→ **Written task 1**:
Answer these questions about the blog post, one line each:
(a) How many years has the writer practiced yoga?
(b) Which friend's classes all revolve around the heart?
(c) How long is the trip the man is about to take?
→ **Written task 2**:
In one to three sentences, explain why the writer of the blog post thinks the coming month apart might be the best thing that has happened between them.
→ **Written task 3**:
List every quality the writer of the blog post says they asked for in a partner.

--- Exercise passage Enclosed Below ---

I don't know how much credence I put into that astrology stuff, but I tell you, I'm not having a great time.

After doing so much kundalini lately which has helped balance me, I'm finding it has also stirred up a lot of shit within me. It only took me meeting someone that I was willing to let in to start the landslide, but boy has that landslide started happening. I fear I'll be lost under all the rubble falling on me, mentally at least.

So where is the yoga in all this? I've practiced for 10 years now and am told of all of these great benefits of equanimity and such that are the boons of said practice. So where is my equanimity, my peace of mind, my balance, my ability to not let the emotions control me but to just feel them and observe them? I'm not sure, at all.

I just brings to mind what my friend Michael Faith teaches, everything in his classes revolves around the heart. The energy of the heart, I'm finding anyway, is an amazingly strong thing that is not to be reckoned with! I began the opening thru my Anusara practice and the kundalini only exacerbated that opening til the point now where I'm a mess. Maybe the heart energy really is the strongest thing on the planet, you know like, All You Need Is Love?!? Maybe once you unleash it its just that powerful and overwhelming so as to not be controlled, even through yogic techniques? If so, I'm fucked because I'm having a major unleashing and I mean major!

Well, maybe not a mess, maybe just falling in love. Falling for someone I don't even know how he feels about me even though others tell me they believe he feels the same, just doesn't want to miss me while he's gone on an upcoming month long trip and therefor is being standoffish. Falling for someone who tells me the trouble he had getting over his ex and how it will be a long time before he can befriend him and yet he keeps spending time with him this week, instead of me! Selfish I know, but this is my blog after all, right?Falling for someone who used to answer my texts almost before I was finished typing them and then a week later can't get an answer at all! Falling for someone whom one night we're making out and arousing each other and then a week later he won't even let me try to arouse him because he doesn't want to be intimate with me before he leaves because it will be easier.

What does he think intimate is? Intimate is the walks we've taken, the talks we've had, the kisses we've shared, the day we spent text flirting all day long. Sex, poo on sex (dont' get me wrong, I like it and want it), give me the rest!

One thing that disappoints me in myself is this, I am the biggest proponent that happiness comes from within, trying to teach people that on a daily basis. And I was happy up until Sunday, now I'm just miserable. And why? Why am I allowing someone else affect my yoga, my connection to my inner divinity? The key word being allowing. No one can do this to me, I have to be allowing them to do it, and that puts it back on my shoulders. Where is my inner strength, inner peace? What have I done with it? Again, maybe the heart energy is just that fucking strong, strong enough that even the strongest will (like mine) is affected. And why release that energy in a direction in which I'm feeling almost no reciprocation anymore? Maybe the energy knows better than I do, maybe its being drawn in a way that I've asked for it to? I did ask for a spiritually aware, loving, interesting, super smart, sexy, no nonsense guy who does yoga and/or has some sort of equivilant of an asana practice didn't I? Yes, I did. And the universe pushed it in front of me, only to take it away for a month a few weeks later.

Maybe that month will be the best thing thats happened between us. It will give him time to go away and forget how much I've driven him nuts wanting to be around him all the time, and give me time to create some distance. Maybe enough distance that when he's back I can have some composure and a bit more equanimity with him and myself and just let the things unfold the way they are going to, rather than trying to force anything. Hmmm.

Oh well, just ponderings here. Trying to find the yoga, the balance, within the situation. In a very public forum I realize but maybe thats how to do it? Just put it out there and let the universe come back with some answers. Hopefully, anyway.

--- End of Enclosed Exercise passage ---
--- Recorded information Enclosed Below ---

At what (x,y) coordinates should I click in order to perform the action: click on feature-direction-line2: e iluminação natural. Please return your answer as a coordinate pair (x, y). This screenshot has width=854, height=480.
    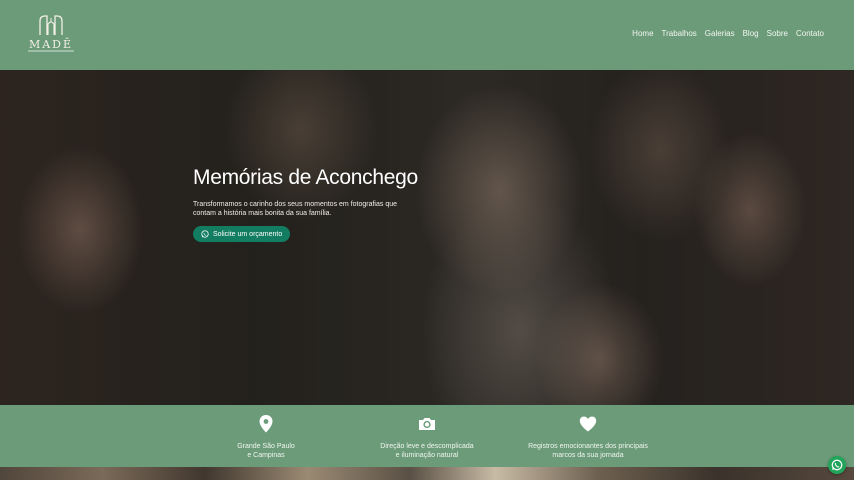
    Looking at the image, I should click on (427, 456).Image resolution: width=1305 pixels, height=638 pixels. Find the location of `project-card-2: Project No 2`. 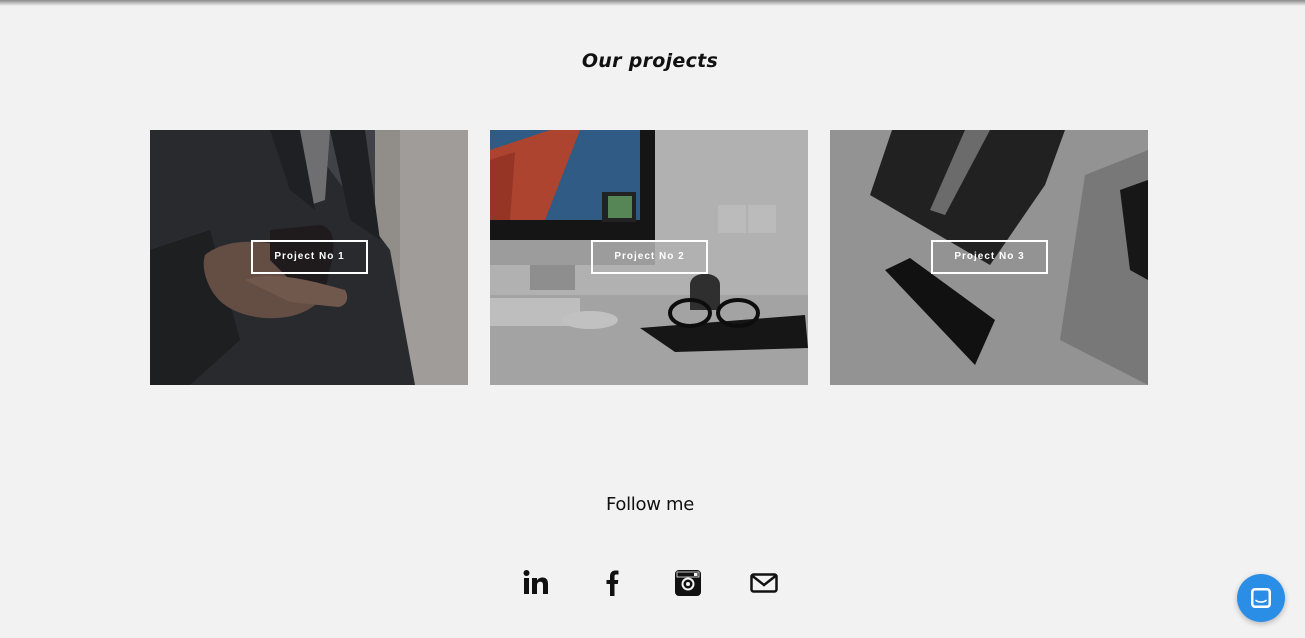

project-card-2: Project No 2 is located at coordinates (649, 258).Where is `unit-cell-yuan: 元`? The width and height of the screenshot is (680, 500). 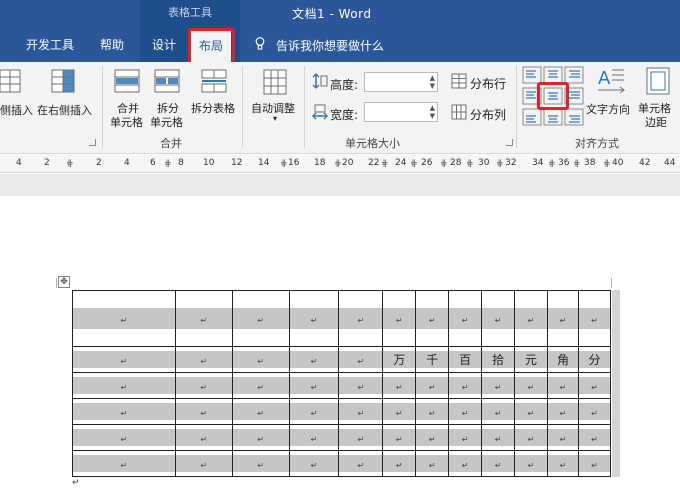 unit-cell-yuan: 元 is located at coordinates (531, 360).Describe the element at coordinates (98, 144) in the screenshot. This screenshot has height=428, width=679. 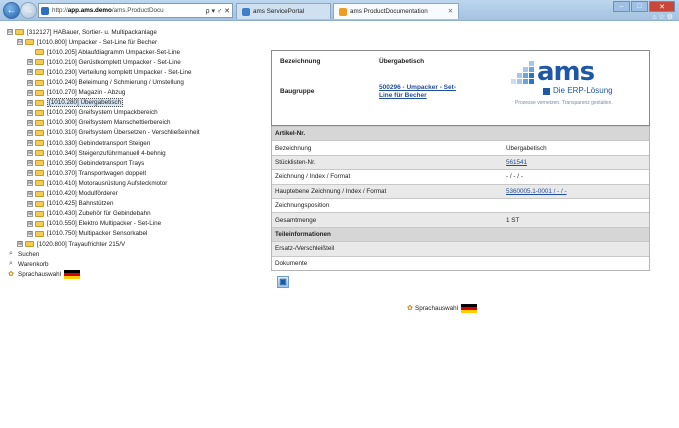
I see `tree-node-label: [1010.330] Gebindetransport Steigen` at that location.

--- End of Enclosed Recorded information ---

→ **Exercise result 1**:
(a) 10 years
(b) Michael Faith
(c) A month

→ **Exercise result 2**:
The month would give him time away to forget how much the writer has driven him nuts by wanting to be around him all the time. It would also give the writer distance, so that on his return the writer might have more composure and equanimity and let things unfold instead of trying to force anything.

→ **Exercise result 3**:
- Spiritually aware
- Loving
- Interesting
- Super smart
- Sexy
- No nonsense
- Does yoga and/or has some equivalent of an asana practice